Variables, relative to namespace "":
a                    =          1 │           1±         inf [free]         │ weight 1 (global)
b                    =       -0.1 │        -0.1±         inf [free]         │ weight 2 (global)
c                    =       0.05 │        0.05±         inf [free]         │ weight 3 (local) [group.c]

Note the full path group.c printed for the variable \(c\).

The second WeightedSum is created in a nested namespace group:

weights2 = ['a', 'b', 'c']
with ns('group'):
    wsum2 = C.WeightedSum(weights2, outputs)

Note that since the variables are now taken from the namespace group the local path c is used for variable \(c\). The switching to the group group is done via with ns(‘group’): statement. All the code within the scope of the with statement will work with variables from the namespace group.

The printout of the second WeightedSum now refers to the variables from the group:

Variables, relative to namespace "group":
a                    =        0.5 │         0.5±         inf [free]         │ weight 1 (local)
b                    =          0 │           0±         inf [free]         │ weight 2 (local)
c                    =       0.05 │        0.05±         inf [free]         │ weight 3 (local)

Instances of WeightedSum depend on different sets of variables. We then plot them with

wsum1.sum.sum.plot_vs(x, label='Weighted sum 1: a={a}, b={b}, c={c}'.format(**wsum1.variablevalues()))
wsum2.sum.sum.plot_vs(x, label='Weighted sum 2: a={a}, b={b}, c={c}'.format(**wsum2.variablevalues()))
../_images/05_weightedsum_nested.png

A set of WeightedSum plots for different values of the parameters.

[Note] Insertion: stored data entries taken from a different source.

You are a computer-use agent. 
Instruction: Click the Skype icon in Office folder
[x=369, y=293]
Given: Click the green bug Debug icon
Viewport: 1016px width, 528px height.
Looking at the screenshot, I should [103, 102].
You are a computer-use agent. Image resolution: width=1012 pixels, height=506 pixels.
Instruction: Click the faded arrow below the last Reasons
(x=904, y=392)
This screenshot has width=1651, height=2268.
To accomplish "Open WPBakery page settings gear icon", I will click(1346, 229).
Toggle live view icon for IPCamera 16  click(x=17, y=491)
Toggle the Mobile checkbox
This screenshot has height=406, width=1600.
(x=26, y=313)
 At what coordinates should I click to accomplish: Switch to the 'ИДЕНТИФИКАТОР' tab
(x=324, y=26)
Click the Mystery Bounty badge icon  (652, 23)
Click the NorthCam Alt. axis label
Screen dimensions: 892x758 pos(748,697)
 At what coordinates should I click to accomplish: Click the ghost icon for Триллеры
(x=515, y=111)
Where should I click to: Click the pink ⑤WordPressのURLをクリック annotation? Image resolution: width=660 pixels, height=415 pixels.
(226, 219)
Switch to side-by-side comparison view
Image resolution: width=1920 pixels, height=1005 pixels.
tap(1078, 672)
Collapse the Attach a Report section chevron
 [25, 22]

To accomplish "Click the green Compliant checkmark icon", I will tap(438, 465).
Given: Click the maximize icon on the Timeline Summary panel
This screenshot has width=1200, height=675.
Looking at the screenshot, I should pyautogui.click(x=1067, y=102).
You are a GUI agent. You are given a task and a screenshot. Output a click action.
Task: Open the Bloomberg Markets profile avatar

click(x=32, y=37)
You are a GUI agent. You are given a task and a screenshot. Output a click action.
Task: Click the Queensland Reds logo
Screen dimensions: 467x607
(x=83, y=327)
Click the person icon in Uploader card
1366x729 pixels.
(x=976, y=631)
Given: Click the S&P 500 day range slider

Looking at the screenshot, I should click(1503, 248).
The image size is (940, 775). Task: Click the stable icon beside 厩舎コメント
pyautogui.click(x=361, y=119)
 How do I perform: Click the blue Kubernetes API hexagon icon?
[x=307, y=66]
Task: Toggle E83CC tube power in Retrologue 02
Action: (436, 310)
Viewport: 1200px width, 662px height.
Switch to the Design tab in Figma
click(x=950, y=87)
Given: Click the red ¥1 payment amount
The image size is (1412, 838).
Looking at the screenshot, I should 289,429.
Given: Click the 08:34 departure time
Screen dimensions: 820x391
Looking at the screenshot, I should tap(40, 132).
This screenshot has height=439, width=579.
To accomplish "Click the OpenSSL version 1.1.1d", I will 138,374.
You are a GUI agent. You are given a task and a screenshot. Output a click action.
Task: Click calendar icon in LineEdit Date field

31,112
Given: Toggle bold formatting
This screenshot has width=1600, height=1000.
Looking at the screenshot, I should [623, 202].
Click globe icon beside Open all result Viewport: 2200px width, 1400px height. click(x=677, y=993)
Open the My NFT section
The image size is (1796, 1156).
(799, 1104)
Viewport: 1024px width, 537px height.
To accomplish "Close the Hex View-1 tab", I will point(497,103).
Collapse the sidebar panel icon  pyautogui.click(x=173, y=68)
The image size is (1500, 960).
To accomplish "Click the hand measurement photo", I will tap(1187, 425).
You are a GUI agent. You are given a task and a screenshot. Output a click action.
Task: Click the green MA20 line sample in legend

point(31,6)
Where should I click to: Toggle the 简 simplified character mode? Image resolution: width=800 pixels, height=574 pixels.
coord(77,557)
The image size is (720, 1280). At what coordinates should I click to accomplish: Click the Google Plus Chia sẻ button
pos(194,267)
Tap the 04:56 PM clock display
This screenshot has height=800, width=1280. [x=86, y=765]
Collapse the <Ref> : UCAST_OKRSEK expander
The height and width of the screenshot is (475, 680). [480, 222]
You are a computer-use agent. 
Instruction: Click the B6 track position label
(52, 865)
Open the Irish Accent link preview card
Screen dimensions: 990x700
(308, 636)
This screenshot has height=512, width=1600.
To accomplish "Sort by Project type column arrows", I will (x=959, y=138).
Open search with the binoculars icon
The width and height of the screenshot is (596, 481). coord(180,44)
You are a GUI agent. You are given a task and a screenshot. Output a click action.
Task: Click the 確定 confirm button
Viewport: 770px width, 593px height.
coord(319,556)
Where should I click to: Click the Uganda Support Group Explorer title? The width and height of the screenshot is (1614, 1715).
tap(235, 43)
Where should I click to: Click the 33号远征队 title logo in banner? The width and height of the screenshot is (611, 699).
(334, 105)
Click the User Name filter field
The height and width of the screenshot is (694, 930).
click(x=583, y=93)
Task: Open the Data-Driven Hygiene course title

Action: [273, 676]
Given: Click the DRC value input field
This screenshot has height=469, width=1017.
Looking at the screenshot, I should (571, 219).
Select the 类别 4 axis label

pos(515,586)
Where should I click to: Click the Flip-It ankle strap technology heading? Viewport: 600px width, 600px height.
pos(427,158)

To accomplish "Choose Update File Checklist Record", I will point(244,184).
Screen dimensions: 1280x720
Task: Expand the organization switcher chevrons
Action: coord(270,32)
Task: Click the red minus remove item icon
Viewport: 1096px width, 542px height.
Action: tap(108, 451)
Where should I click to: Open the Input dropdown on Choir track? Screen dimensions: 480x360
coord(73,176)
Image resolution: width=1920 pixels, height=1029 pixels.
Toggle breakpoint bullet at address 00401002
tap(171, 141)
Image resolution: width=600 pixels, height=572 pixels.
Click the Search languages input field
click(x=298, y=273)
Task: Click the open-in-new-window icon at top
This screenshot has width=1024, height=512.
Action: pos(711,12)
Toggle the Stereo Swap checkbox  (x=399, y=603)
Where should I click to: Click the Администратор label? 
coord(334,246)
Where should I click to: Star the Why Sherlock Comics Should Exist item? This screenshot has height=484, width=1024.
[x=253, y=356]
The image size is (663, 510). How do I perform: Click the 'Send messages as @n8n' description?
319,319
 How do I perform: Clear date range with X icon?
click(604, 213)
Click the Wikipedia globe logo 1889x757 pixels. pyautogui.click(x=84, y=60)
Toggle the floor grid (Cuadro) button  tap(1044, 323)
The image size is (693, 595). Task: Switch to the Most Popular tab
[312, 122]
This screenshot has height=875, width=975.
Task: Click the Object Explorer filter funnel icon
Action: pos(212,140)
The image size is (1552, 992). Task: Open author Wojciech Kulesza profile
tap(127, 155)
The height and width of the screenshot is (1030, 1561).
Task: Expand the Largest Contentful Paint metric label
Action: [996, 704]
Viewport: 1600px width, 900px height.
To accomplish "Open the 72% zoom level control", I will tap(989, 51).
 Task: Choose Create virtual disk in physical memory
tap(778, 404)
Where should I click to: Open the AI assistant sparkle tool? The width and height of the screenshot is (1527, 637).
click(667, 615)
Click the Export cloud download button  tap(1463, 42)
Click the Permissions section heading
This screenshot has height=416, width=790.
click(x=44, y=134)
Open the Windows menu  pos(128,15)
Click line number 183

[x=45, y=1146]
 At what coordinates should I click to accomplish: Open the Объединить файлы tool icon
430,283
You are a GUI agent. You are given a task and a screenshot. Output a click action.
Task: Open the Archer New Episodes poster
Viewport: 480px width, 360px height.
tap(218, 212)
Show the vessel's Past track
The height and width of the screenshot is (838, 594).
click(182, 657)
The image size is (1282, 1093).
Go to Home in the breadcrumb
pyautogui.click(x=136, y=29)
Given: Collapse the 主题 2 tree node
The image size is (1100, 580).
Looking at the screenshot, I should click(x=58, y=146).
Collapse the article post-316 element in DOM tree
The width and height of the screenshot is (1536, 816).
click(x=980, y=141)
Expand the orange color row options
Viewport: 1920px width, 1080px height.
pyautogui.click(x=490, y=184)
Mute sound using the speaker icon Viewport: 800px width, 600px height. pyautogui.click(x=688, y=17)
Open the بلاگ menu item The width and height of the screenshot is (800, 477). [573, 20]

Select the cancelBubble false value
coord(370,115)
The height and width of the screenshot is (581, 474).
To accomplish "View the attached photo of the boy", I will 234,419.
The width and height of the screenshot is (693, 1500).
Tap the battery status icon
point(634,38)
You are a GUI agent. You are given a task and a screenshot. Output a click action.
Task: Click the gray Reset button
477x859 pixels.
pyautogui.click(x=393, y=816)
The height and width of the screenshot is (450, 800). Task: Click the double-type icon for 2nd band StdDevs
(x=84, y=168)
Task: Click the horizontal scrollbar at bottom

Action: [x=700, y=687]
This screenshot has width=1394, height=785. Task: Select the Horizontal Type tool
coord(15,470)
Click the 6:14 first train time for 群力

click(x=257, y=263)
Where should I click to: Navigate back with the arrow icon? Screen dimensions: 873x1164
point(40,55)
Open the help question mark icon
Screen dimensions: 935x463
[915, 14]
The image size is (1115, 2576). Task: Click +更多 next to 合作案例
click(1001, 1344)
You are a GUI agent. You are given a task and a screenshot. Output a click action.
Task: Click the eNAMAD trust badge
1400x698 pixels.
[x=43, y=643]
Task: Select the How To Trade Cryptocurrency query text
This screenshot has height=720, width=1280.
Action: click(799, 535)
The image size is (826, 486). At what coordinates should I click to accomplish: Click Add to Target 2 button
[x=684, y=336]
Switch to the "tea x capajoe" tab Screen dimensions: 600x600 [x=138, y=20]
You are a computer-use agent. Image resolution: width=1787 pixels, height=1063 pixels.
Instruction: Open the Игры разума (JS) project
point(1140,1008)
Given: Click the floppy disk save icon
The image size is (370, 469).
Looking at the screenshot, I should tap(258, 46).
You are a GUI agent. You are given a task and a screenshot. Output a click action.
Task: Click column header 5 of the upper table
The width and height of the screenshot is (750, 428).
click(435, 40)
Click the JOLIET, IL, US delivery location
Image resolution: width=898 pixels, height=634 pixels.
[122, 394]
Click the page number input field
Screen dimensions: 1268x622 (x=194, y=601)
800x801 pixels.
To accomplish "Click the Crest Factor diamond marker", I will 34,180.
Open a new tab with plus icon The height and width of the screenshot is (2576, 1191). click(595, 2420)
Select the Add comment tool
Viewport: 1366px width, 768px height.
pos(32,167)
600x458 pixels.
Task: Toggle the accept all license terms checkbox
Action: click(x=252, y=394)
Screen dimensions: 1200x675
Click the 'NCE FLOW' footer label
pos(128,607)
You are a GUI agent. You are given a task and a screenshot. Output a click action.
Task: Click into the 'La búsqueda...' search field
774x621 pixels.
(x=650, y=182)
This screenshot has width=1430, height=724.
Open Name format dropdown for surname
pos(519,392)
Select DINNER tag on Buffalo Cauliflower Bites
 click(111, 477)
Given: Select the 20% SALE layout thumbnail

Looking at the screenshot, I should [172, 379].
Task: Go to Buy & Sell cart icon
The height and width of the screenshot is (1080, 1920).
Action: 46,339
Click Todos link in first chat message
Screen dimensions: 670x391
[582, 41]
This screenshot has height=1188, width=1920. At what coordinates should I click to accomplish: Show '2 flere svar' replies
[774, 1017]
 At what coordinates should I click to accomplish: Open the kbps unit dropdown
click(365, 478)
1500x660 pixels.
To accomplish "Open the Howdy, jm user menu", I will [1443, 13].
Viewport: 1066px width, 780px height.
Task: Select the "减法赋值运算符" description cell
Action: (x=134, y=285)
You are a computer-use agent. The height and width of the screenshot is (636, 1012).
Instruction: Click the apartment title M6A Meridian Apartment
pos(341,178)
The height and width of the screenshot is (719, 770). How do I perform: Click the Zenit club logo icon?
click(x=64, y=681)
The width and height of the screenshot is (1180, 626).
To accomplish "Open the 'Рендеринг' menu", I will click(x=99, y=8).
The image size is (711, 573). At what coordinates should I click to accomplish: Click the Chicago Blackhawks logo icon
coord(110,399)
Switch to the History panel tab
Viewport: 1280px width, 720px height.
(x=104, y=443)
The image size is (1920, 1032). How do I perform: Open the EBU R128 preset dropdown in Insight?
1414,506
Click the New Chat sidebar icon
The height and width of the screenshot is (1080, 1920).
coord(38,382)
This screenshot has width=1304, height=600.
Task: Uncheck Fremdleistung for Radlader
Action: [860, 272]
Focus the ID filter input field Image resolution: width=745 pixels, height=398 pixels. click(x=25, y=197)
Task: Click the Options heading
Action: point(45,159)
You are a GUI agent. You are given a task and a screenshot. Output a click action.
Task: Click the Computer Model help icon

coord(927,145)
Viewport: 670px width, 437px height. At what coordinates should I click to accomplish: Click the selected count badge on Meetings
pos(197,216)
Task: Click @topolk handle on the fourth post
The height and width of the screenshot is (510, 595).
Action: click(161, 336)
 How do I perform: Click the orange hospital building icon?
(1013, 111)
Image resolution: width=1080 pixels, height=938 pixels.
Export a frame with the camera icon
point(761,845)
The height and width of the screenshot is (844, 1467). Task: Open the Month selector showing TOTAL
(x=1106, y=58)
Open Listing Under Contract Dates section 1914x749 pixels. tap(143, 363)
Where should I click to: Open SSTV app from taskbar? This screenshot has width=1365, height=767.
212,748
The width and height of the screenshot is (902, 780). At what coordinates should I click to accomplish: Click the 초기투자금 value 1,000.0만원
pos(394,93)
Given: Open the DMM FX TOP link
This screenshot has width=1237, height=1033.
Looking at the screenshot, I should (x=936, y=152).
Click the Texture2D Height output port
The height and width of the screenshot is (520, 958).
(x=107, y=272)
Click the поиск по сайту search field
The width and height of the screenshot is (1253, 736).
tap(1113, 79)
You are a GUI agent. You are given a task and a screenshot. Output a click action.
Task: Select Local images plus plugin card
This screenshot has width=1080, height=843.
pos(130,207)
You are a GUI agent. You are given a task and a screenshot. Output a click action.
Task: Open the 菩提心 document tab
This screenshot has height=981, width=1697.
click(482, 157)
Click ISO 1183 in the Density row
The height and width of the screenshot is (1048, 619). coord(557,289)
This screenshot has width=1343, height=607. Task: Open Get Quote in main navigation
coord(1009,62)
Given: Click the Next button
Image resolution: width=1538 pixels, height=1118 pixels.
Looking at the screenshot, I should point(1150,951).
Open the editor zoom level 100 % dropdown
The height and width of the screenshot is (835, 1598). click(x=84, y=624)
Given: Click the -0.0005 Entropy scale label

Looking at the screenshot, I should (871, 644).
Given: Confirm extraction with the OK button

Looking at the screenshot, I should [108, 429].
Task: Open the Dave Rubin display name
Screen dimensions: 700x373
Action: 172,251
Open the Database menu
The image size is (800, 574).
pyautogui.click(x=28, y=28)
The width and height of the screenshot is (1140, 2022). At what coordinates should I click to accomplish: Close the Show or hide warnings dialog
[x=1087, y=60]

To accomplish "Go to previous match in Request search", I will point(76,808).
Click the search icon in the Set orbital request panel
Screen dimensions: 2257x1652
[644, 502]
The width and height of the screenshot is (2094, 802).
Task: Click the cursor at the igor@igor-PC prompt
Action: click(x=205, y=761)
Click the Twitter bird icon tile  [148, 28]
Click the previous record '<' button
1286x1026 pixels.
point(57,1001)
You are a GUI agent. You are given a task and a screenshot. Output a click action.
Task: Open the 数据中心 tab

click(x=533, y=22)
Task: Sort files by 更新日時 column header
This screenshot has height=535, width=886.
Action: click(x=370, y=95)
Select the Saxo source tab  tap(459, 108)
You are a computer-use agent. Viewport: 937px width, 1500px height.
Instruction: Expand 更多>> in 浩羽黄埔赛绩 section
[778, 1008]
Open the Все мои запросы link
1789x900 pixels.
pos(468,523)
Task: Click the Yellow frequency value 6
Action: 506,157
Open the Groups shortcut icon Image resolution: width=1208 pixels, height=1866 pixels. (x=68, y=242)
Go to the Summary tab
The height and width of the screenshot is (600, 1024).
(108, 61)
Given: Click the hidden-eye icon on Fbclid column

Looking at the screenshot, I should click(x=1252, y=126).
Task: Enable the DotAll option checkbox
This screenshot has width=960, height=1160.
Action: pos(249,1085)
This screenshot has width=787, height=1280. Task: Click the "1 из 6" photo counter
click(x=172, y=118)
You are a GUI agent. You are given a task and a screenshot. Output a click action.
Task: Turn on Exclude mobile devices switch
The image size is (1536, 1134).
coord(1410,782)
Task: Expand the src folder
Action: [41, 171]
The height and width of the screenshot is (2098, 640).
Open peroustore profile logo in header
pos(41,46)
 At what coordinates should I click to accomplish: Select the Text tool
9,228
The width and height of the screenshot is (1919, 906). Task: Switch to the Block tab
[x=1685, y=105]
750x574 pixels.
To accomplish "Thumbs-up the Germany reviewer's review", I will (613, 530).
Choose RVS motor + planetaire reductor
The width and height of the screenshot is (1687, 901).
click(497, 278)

To make the legend we have used variablevalues() method. It returns the dictionary with short variable names and values and can be used within string formatting functions.

Note

variablevalues() and print() methods take care only on the variables the transformation depends directly. It knows nothing about variables the input transformation depend on.